§ **ЗАДАНИЯ**:
(a) Почему, согласно статье, коллективный Запад — лишь ситуационный феномен? Ответьте в одном–трех предложениях.
(b) Воспроизведите листинг без изменений: начните с его первой строки и остановитесь после строки, содержащей «coord(784,530)», включая ее.

§ **СТАТЬЯ**:
———
Если мы говорим о некоем коллективном, четко скоординированном Западе, то еще три года назад его в таком виде не было. Штаты и Евросоюз в очень разные стороны тянули. Опять же посмотрим, сохранится ли этот Запад в его нынешнем виде после следующих президентских выборов в Америке. Нынешнее сплочение Запада какое-то ситуативное и не факт, что оно очень долго продлится. Бывали случаи относительного сплочения в какие-то моменты, но они, как правило, недолго продолжаются. Поэтому я думаю, что коллективный Запад — это некий ситуационный феномен, не более того, и наш провозглашенный поворот на Восток совсем не означает какую-то радикальную контрвестернизацию.
«Современное исследование революций показывает, что нефтяная зависимость, большие нефтяные доходы являются фактором стабильности»
«Я бы не оценивал риски революционной дестабилизации в России как какие-то аномально высокие»
— Вы очень подробно изучали периоды и ситуационные риски возникновения так называемых революционных волн. Заранее предсказали цветные революции, в частности в Египте. После этого стали одним из самых цитируемых в мире российских ученых в области гуманитарных дисциплин. По вашему мнению, не накроет ли нас эта волна в ближайшее время?
———
§ **Листинг текста и указаний на элементы**:
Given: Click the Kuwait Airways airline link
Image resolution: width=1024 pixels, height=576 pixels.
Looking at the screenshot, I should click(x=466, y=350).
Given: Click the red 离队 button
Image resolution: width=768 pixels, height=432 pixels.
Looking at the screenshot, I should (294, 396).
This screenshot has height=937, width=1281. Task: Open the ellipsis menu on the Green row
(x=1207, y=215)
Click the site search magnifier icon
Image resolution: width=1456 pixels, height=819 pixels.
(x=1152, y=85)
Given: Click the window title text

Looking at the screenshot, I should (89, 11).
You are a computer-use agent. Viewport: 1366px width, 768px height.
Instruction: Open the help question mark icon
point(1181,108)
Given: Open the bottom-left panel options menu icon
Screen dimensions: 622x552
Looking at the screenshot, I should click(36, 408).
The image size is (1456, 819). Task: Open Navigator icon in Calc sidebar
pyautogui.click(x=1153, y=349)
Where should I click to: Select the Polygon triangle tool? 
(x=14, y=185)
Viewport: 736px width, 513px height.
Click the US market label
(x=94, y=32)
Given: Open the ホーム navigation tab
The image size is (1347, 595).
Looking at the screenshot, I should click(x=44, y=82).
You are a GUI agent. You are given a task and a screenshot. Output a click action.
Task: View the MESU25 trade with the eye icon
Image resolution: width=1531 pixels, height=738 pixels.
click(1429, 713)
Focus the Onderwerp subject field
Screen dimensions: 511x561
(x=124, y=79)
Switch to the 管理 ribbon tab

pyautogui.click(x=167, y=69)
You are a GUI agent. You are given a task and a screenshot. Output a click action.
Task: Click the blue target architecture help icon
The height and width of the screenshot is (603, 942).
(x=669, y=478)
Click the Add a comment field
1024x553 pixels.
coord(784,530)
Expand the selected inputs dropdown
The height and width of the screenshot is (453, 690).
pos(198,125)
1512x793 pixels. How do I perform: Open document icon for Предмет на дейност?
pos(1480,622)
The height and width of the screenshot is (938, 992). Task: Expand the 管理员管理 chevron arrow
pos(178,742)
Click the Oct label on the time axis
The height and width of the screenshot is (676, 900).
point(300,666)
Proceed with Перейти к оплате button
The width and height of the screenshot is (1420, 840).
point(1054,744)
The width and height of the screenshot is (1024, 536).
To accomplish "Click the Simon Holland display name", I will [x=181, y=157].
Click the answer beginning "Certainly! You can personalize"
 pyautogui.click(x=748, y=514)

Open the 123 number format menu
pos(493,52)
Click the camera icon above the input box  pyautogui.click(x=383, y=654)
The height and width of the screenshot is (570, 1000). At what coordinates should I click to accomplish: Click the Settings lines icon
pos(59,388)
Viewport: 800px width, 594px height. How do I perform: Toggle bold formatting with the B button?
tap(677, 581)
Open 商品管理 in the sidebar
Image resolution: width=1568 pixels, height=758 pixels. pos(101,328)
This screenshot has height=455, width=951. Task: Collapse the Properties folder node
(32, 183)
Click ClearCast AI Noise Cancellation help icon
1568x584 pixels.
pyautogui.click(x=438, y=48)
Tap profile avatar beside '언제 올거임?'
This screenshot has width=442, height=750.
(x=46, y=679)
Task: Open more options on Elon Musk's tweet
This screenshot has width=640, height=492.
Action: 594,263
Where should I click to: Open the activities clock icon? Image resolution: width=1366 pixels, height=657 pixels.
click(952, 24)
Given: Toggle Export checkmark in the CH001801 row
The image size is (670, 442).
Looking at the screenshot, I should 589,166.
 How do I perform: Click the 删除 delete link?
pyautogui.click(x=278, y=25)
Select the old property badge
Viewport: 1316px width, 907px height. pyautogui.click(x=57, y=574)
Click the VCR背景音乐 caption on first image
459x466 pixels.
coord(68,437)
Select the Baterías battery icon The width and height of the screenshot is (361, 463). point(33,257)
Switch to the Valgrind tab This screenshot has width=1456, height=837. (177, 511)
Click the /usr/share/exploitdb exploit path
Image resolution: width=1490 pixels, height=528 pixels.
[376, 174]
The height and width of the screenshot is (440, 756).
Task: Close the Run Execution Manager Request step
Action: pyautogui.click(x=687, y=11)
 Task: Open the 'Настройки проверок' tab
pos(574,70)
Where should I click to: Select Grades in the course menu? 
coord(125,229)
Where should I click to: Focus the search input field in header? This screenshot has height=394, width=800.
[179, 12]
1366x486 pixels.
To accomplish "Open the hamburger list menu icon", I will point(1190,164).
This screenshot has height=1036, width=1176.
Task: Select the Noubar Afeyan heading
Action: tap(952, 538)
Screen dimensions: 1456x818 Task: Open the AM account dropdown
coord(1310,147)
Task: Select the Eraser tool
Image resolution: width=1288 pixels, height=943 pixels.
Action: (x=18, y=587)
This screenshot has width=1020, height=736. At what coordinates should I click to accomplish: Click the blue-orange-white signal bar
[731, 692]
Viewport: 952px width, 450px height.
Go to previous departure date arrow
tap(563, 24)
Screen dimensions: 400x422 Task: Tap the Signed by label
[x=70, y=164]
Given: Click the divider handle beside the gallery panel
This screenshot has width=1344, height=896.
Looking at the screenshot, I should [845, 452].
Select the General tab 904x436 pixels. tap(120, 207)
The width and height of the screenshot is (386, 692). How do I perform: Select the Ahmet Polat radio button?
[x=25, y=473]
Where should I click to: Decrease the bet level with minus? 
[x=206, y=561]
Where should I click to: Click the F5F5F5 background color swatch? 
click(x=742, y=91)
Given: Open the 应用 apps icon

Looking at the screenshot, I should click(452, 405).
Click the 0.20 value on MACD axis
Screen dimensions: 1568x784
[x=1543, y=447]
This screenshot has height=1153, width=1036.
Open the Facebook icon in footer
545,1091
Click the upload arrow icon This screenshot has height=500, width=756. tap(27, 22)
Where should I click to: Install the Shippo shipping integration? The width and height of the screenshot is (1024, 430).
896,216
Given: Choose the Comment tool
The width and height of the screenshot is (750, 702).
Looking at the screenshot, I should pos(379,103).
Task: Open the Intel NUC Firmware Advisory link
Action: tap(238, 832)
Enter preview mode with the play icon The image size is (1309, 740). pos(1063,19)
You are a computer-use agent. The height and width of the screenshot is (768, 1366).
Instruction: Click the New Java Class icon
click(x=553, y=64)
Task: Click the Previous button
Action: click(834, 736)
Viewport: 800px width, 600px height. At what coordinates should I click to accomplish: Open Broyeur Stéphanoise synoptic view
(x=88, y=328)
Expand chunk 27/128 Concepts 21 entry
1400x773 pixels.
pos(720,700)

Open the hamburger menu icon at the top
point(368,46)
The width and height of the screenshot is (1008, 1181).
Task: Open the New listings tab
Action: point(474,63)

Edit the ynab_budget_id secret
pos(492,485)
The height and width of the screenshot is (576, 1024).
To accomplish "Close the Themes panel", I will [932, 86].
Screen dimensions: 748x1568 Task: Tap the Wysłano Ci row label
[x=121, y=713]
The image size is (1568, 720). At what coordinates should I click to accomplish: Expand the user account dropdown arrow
———
§ **ВЫПОЛНЕННЫЕ ЗАДАНИЯ**:
(a) Еще три года назад четко скоординированного Запада не было: Штаты и Евросоюз тянули в очень разные стороны, и неясно, сохранится ли он после следующих президентских выборов в Америке. Кроме того, случаи относительного сплочения Запада бывали и раньше, но, как правило, продолжались недолго.

(b)
Given: Click the Kuwait Airways airline link
Image resolution: width=1024 pixels, height=576 pixels.
Looking at the screenshot, I should click(x=466, y=350).
Given: Click the red 离队 button
Image resolution: width=768 pixels, height=432 pixels.
Looking at the screenshot, I should (294, 396).
This screenshot has height=937, width=1281. Task: Open the ellipsis menu on the Green row
(x=1207, y=215)
Click the site search magnifier icon
Image resolution: width=1456 pixels, height=819 pixels.
(x=1152, y=85)
Given: Click the window title text

Looking at the screenshot, I should (89, 11).
You are a computer-use agent. Viewport: 1366px width, 768px height.
Instruction: Open the help question mark icon
point(1181,108)
Given: Open the bottom-left panel options menu icon
Screen dimensions: 622x552
Looking at the screenshot, I should click(36, 408).
The image size is (1456, 819). Task: Open Navigator icon in Calc sidebar
pyautogui.click(x=1153, y=349)
Where should I click to: Select the Polygon triangle tool? 
(x=14, y=185)
Viewport: 736px width, 513px height.
Click the US market label
(x=94, y=32)
Given: Open the ホーム navigation tab
The image size is (1347, 595).
Looking at the screenshot, I should click(x=44, y=82).
You are a GUI agent. You are given a task and a screenshot. Output a click action.
Task: View the MESU25 trade with the eye icon
Image resolution: width=1531 pixels, height=738 pixels.
click(1429, 713)
Focus the Onderwerp subject field
Screen dimensions: 511x561
(x=124, y=79)
Switch to the 管理 ribbon tab

pyautogui.click(x=167, y=69)
You are a GUI agent. You are given a task and a screenshot. Output a click action.
Task: Click the blue target architecture help icon
The height and width of the screenshot is (603, 942).
(x=669, y=478)
Click the Add a comment field
1024x553 pixels.
coord(784,530)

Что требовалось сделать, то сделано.